**Required action 1**
List every abbreviation that the key at the top of the CLABSI huddle text defines, together with what each one stands for.
**Required action 2**
Transcribe a passage from the CLABSI huddle text. Begin at the words "CLABSI, Central line" and stop after the words "initial CLABSI-RRT huddle.".

**Study text**
-.-.-

CLABSI, Central line associated bloodstream infection; CVC, central venous catheter; RRT, Rapid Response Team
* One CLABSI was a result of a blood culture drawn the night before the huddle was completed. The other was a patient with a different CVC than the one present during the huddle. The CLABSI occurred 27 days after the initial CLABSI-RRT huddle.
Discussion
To our knowledge this is the first description of a hospital-wide just-in-time proactive safety huddle to discuss strategies to prevent CLABSI for children perceived to be at high risk. Proactive huddles reduced CLABSIs in a hematology/oncology population as part of a larger QI initiative. Reference Bibart, Eisel and Taylor6 Krauss et al identified themes for CLABSI prevention that included facilitation of idea sharing, preexisting infrastructure, and broad buy-in. Reference Krauss, Molefe and Hung10 The just-in-time CLABSI RRT huddle proactively accomplishes these goals. An expert, multidisciplinary team offered individualized strategies to reduce CLABSI risks. When provided with a formal mechanism, staff felt empowered to escalate concerns about CVCs. We achieved broad buy-in with consistent representation from multiple units and disciplines for all huddles. The CLABSI-RRT huddles have many of the core attributes of safety huddles that successfully mitigate risk in healthcare. Reference Ghoul, Abdullah, Awwad and Dardas8 They were multidisciplinary and fostered communication, had sustained support from the CLABSI QI Task Force and unit leadership, and were time bound and goal oriented. Reference Ghoul, Abdullah, Awwad and Dardas8
Through these huddles, we also identified opportunities for system improvement. For example, barrier mitigation strategies such as a plastic drape or “mud flap” initially used in the intensive care unit to prevent external contamination spread to other inpatient units. These huddles also helped keep CLABSI prevention at the forefront of daily clinical care. Current work emphasizes the availability of these huddles when CLABSI rates are lower. We hypothesize that learned strategies as a result of the CLABSI-RRT huddles were applied to other patients with CVCs, improving care without the need to huddle.

-.-.-

**Excerpted records**
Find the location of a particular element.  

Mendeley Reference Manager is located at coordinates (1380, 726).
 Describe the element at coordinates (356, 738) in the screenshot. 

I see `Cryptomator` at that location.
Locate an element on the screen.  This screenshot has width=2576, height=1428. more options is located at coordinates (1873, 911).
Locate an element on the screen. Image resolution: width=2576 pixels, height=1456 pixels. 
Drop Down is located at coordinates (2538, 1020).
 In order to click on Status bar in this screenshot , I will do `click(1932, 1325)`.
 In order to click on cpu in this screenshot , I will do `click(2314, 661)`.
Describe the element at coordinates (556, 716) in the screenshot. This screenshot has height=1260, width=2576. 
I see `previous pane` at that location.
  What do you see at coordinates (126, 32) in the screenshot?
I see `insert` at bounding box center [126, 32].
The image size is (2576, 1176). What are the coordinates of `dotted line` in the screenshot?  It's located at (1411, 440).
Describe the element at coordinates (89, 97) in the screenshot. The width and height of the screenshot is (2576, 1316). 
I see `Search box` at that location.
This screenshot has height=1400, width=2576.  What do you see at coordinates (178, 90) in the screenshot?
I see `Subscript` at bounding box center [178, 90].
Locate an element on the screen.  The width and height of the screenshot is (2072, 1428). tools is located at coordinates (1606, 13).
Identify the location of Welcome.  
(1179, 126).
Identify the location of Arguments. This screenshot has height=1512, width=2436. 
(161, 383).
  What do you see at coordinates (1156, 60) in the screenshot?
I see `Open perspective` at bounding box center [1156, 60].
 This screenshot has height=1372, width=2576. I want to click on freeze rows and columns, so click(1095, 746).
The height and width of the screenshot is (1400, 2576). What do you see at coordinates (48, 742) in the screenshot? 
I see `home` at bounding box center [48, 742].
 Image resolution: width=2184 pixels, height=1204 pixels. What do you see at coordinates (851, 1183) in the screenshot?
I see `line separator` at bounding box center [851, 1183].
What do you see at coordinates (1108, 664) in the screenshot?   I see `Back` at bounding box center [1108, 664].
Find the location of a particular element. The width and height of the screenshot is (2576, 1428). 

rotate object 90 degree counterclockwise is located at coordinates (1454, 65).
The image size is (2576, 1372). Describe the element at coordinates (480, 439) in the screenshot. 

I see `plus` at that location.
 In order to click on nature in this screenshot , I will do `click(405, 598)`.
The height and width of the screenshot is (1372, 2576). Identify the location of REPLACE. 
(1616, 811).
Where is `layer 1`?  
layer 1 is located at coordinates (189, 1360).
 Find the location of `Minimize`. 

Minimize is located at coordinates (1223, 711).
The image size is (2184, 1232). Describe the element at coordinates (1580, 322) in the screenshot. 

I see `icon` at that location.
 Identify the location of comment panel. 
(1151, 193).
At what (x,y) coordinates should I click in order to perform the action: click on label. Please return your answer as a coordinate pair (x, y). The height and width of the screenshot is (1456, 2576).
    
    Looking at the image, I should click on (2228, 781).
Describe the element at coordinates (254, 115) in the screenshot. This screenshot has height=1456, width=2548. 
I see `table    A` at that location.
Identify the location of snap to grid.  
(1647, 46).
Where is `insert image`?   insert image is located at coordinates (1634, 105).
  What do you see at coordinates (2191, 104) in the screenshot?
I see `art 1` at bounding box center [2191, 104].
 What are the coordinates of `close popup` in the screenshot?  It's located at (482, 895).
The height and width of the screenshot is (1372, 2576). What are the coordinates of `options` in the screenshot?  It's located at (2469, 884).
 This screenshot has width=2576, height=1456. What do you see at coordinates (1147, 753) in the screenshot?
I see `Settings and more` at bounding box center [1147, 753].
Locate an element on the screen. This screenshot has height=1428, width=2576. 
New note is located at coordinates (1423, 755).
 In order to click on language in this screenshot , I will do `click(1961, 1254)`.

-.-.-

**Response 1**
CLABSI: Central line associated bloodstream infection
CVC: central venous catheter
RRT: Rapid Response Team

**Response 2**
CLABSI, Central line associated bloodstream infection; CVC, central venous catheter; RRT, Rapid Response Team
* One CLABSI was a result of a blood culture drawn the night before the huddle was completed. The other was a patient with a different CVC than the one present during the huddle. The CLABSI occurred 27 days after the initial CLABSI-RRT huddle.